Actually this change is pretty deep for (the tons of) WPF and Winforms controls rendered in the Visual studio UI. This took us time but we just released on July 3rd 2019 NDepend v2019.2.5 with full support for this Optimize rendering for screens with different pixel densities option. This required quite tricky fixes and we’d wish we have had a few months to adapt to this major breaking changes as we had for deferred loading explained above. As far as I know extensions ISVs were not informed in advance. On the other hand I’d like to underline the awesome support we got from Visual Studio engineers (as always actually) thanks again to all of them.

I noticed that Resharper pops up a dialog at VS2019 starting time (not sure if they got all fixed at the time of writing).

Resharper Message related to Optimize rendering for screens with different pixel densities

I also noticed that up to VS2019 16.1.3 there were still some bugs in the VS UI, see the Project Properties and Diagnostics Tool windows below. I just tried with 16.1.5 and it seems fixed.
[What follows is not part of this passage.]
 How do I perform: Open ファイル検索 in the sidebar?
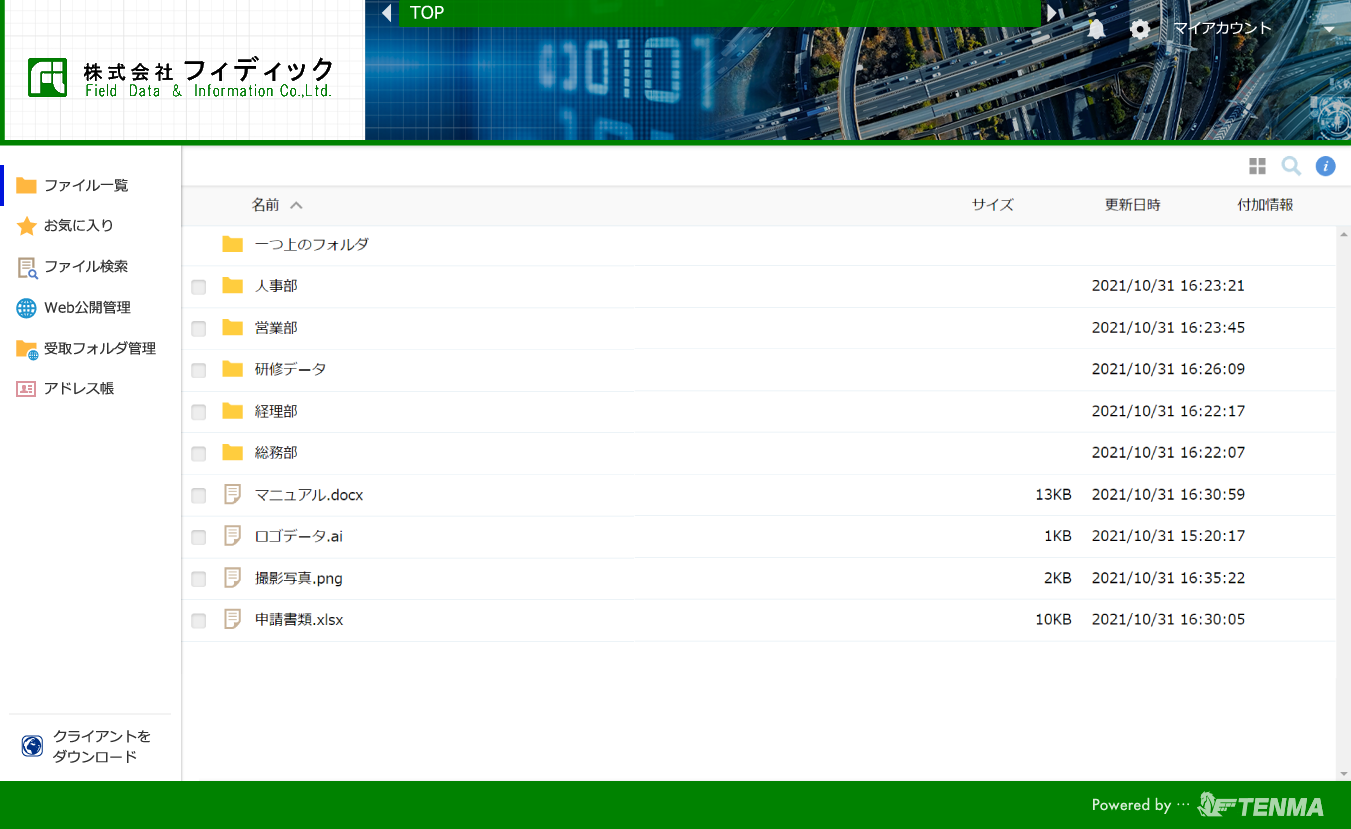pos(85,267)
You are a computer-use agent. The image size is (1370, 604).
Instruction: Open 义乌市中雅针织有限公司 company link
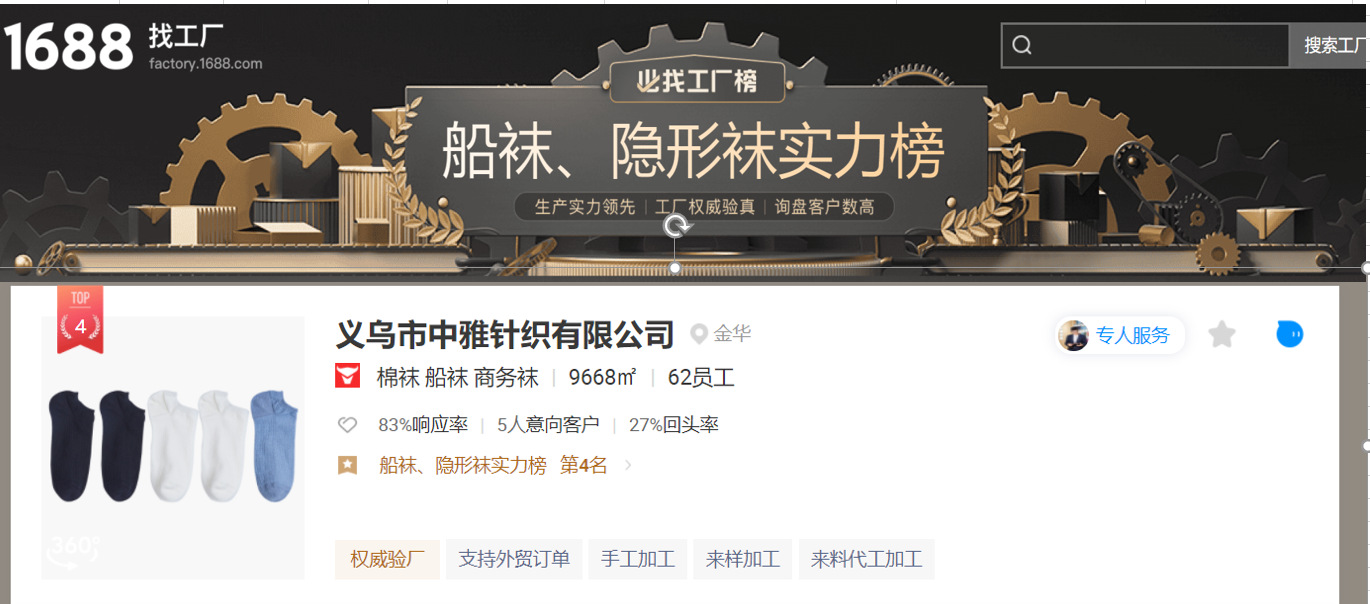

VS 2019 16.1.3 UI issues (now fixed)

My point is that this great improvement (Optimize rendering for screens with different pixel densities) should have been highlighted ahead during VS2019 preview time to avoid a wide range of UI bugs experienced by users during the early months of VS2019 RTM.

What can we expect next?

With .NET 5 public announcement on May 6th 2019 the .NET community now knows that sooner or later most of .NET Core or .NET Fx applications will have to be migrated to benefit from latest innovations and improvements.

Hopefully .NET Core apps migration will be quite straightforward since .NET 5 is .NET Core vNext. But .NET Fx apps migration will be (more or less) painful. Although WPF and Winforms desktop APIs are already supported by .NET Core 3, some others major APIs are not – and won’t be – supported (ASP.NET Web Forms, WCF, Windows Workflow, .NET Remoting, AppDomain…).

For too complex migration plans here is the Microsoft recommendation: What do you do with your older applications that you are not spending much engineering time on? We recommend leaving these on .NET Framework. (…) .NET Framework will continue to be supported and will receive minor updates. Even here at Microsoft, many large products will remain on .NET Framework. There are absolutely no changes to support and that will not change in the future. .NET Framework 4.8 is the latest version of .NET Framework and will continue to be distributed with future releases of Windows. If it is installed on a supported version of Windows, .NET Framework 4.8 will continue to be supported too.

Visual Studio 2019 is still running in a 32 bits process upon the .NET Fx 4 CLR with a massive WPF based UI and some COM usage.

Can we expect VS2019 to run on .NET 5 sometime in 2021? or in a later version? or never?

Only the future will tell but I hope extension VS ISVs will be advised ahead to anticipate the migration and continue to offer a seamless integration experience to users.